El viajero

Por Mauricio Percara


Moishe no comía carne ni pan, ni conocía el sabor del asado. Su cuerpo era una prolongación ascética de su voluntad: solo porotos y repollitos de Bruselas, hervidos, en una olla que cargaba desde su infancia como otros cargan el miedo. Decía que así se preservaba del mundo y que, al negarle placeres, podía entender sus formas. Algunos aseguran haberlo visto comer pizza. 


Había recorrido ciudades que no figuraban en los mapas y desiertos que se desdibujaban con solo mirarlos. Hablaba siete idiomas y soñaba en uno distinto cada noche. Su pasaporte era un catálogo de aduanas y su mochila una acumulación de objetos inútiles que él consideraba sagrados: una piedra triangular de Samarcanda, un billete roto de Bogotá, un cuaderno con solo una frase escrita en diversas lenguas: “No es lo mismo la vida de todas las personas”.


Esa frase lo perseguía. Se refería, decía, al misterio inconfesable de que hay existencias que giran como planetas erráticos y otras que se aferran a un mismo sitio como un clavo oxidado en la pared del tiempo. No comprendía —no podía— a aquellos que nunca salieron de sí mismos, los que confundían rutina con eternidad. 


Una tarde llegó a una villa sin nombre, escondida entre sierras que parecían dibujadas por un niño triste. Era un lugar detenido, donde las sombras tenían memoria y los perros dormían sin vigilia. Allí, bajo un árbol seco, un anciano cuidaba un asador apagado. No cocinaba nada. Solo estaba ahí por estar. Su piel era de cuero, sus ojos, de río, y su expresión, una mezcla imposible de espera y certeza.


Moishe, como hacía siempre, se sentó a su lado sin pedir permiso. Sacó de su bolsa unos repollitos, los partió con las manos, y comenzó a hablar. Narró sus peripecias con el ritmo de un antiguo juglar: los monzones de Calcuta, el silencio de las bibliotecas de Tokio, los trenes que nunca llegaron en Mar del Plata. Hablaba para probar que existía. Hablaba para no ser confundido con un árbol, quizás.


El viejo lo escuchaba sin pestañear, como quien oye una historia que ya conoce. En cierto momento, cansado de sí mismo, Moishe se detuvo y preguntó con cierto desdén:

—¿Y usted? ¿No fue aburrido estar aquí toda la vida, en este páramo sin historia?

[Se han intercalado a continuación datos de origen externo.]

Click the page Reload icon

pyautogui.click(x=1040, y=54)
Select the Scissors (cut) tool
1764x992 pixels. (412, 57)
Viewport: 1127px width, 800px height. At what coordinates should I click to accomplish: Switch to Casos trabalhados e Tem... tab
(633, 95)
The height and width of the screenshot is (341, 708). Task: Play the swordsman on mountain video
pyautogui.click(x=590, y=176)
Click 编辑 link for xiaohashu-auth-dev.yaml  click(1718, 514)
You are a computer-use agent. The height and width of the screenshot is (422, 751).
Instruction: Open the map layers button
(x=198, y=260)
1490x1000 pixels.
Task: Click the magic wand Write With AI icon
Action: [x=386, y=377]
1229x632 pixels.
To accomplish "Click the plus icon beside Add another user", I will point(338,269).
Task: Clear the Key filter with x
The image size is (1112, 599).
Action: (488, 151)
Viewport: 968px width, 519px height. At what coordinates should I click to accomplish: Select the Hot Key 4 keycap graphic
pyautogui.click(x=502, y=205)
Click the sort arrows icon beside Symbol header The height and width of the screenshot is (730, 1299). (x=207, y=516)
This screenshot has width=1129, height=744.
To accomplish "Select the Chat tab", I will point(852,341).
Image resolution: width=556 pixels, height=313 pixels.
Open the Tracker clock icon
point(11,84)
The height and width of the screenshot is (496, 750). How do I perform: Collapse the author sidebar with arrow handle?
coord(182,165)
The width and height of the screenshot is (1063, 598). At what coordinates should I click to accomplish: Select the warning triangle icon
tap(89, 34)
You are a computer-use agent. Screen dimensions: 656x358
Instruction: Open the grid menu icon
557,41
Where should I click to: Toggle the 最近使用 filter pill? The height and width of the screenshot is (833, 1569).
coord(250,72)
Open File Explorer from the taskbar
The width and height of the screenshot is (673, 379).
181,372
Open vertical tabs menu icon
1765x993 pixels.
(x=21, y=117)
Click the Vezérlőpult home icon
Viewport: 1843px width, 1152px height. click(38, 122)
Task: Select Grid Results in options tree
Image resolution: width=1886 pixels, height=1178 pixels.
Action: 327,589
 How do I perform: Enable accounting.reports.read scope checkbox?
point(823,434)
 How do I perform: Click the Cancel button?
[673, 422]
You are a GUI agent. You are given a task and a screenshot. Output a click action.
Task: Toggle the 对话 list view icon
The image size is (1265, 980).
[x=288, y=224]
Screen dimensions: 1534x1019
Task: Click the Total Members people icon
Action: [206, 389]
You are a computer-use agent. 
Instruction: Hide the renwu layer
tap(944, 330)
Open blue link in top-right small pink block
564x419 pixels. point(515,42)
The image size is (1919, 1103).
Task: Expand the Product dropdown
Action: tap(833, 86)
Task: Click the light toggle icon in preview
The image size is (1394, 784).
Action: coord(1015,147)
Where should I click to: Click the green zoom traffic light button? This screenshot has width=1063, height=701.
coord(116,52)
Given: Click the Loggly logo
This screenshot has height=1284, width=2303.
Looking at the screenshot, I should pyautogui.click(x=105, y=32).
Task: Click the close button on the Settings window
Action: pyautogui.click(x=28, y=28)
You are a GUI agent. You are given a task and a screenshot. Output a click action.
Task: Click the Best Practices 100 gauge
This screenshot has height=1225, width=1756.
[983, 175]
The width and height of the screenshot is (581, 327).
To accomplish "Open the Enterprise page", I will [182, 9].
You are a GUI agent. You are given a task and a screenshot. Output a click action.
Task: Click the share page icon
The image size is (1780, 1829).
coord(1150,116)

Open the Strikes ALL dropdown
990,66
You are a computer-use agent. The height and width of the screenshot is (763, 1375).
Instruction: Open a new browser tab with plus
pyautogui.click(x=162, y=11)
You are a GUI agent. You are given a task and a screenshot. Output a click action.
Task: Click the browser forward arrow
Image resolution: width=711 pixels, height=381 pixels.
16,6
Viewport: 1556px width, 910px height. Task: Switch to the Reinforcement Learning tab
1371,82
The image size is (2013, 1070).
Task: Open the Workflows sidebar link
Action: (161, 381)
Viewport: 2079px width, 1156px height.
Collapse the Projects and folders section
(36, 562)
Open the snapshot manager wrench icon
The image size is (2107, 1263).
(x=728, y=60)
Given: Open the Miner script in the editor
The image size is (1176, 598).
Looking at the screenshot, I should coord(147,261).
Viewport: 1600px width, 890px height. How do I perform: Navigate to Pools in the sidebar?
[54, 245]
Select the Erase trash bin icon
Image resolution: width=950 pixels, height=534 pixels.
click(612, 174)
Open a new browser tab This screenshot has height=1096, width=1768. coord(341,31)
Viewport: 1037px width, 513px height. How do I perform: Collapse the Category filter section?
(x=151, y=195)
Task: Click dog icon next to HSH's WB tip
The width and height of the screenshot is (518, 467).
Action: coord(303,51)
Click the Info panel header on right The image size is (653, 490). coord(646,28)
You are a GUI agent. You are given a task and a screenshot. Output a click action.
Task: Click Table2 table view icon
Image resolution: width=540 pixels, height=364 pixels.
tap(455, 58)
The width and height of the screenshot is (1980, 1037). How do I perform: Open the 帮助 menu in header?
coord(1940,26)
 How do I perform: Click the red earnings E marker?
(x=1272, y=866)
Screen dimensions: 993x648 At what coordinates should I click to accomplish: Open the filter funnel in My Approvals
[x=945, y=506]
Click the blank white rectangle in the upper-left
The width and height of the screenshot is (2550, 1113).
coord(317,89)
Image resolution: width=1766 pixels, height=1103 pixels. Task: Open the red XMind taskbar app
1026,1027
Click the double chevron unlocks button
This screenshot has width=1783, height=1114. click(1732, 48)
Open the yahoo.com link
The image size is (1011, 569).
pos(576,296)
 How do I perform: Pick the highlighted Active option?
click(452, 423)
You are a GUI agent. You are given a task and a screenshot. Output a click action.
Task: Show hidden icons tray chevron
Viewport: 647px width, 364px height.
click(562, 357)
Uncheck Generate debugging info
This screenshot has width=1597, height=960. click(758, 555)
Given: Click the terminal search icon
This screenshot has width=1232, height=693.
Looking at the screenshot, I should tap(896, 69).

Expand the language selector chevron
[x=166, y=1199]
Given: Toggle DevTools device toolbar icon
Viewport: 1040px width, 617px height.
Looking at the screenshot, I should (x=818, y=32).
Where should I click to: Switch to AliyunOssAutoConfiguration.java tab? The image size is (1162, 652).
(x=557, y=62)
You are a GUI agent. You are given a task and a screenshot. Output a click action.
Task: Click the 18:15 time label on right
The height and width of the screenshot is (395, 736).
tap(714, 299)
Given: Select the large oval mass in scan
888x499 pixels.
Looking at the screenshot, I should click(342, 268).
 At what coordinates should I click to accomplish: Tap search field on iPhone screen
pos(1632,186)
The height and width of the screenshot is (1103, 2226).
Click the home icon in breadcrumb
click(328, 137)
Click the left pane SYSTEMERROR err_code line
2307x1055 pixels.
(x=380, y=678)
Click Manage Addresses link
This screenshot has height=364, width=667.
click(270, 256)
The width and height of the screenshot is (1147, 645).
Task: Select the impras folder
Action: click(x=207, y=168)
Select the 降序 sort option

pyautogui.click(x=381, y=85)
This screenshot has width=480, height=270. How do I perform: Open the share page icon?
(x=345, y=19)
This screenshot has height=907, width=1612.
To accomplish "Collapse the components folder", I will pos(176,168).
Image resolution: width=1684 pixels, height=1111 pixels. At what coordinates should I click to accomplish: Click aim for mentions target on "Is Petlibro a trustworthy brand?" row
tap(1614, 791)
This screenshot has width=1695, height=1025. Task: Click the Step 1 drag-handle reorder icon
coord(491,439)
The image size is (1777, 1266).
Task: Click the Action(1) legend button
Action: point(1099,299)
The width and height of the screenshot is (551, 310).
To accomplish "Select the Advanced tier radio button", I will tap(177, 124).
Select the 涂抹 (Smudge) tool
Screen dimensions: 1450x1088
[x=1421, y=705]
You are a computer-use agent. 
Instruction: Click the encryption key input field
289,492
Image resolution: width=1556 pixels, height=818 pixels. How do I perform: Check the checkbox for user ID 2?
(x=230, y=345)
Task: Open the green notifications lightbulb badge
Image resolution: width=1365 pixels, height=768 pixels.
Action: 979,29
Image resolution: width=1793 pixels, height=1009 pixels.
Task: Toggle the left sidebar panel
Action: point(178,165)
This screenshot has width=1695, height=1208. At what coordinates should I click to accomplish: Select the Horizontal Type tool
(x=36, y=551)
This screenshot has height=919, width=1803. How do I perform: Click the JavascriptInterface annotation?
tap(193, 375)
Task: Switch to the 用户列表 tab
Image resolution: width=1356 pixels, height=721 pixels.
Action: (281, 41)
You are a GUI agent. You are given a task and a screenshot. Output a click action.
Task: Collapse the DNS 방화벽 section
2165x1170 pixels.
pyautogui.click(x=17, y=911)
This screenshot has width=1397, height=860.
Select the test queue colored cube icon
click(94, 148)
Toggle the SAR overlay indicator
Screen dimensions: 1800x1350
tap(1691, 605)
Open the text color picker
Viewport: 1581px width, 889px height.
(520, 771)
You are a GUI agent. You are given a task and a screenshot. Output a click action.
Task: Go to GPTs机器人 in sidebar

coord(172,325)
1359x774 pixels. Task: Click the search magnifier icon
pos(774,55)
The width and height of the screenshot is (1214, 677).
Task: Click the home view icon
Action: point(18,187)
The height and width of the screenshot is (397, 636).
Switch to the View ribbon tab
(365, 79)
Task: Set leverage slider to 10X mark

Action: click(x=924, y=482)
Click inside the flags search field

El viejo sonrió, con una lentitud que parecía venir de otro siglo.


—Para encontrarme, tuviste que cruzar el mundo —dijo—. Yo solo tuve que esperar. Llegué antes. Llegué ochenta y siete años antes que vos.


Moishe quiso responder, pero no halló palabras. Por primera vez entendió que hay destinos que no se buscan, sino que aguardan, como un espejo viejo en una casa vacía. 


Esa noche no comió porotos ni repollitos. Cuando logró conciliar el sueño, soñó que era un anciano, sentado junto al fuego que aún no se encendía, esperando a un joven que, en alguna parte del mundo, acababa de nacer.